権限が曖昧な組織ではこの制度は逆効果になる

 スタッフ部門の仕事は、意思決定権を持つ人をサポートすることであって、自身が決断を下すことではありません。しかし、トップは極めて多忙であり、すべての事項について自身で判断する時間がないこともあります。このような場合には、スタッフ部門の人間に事実上の意思決定をゆだねるケースが出てくるわけです。

 このためスタッフ部門の人間は、場合によっては、ライン上の管理職よりも、実質的に強い権限を持つことがあります。しかしながら、これが行き過ぎてしまうと、組織には多くの弊害が発生します。

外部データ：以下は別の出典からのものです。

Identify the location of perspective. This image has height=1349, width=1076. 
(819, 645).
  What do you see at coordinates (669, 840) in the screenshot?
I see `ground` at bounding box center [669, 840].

 スタッフ部門の暴走が極限まで進んでしまったのが旧日本陸軍でしょう。

 軍には参謀という名称のスタッフがおり、指揮官の情報収集や意思決定を支える仕組みになっています。しかし参謀が暴走してしまうと、あたかも指揮官の命令であるかのように、自身の考えをラインに伝達し、組織を動かすことができてしまいます。ラインの各責任者は、上官ではなく参謀の顔色を伺うようになり、組織のオペレーションが混乱します。

 太平洋戦争末期の日本では、常識では考えられないような、お粗末極まりない作戦が多数実施され、多くの兵卒がそのために命を失いました。スタッフとラインがうまく機能するためには、誰にどの権限があるのかを明確にする必要がありますが、日本のような社会風土においてはこのあたりが極めて曖昧です。

 こうした組織にスタッフとラインの制度を持ち込むと、最悪の結果をもたらしてしまいます。誰が意思決定者が分からないという組織の弊害は、今の日本でもあまり変わっていません。日本企業の国際競争力の低下は、こうした部分も大きく影響しているはずです。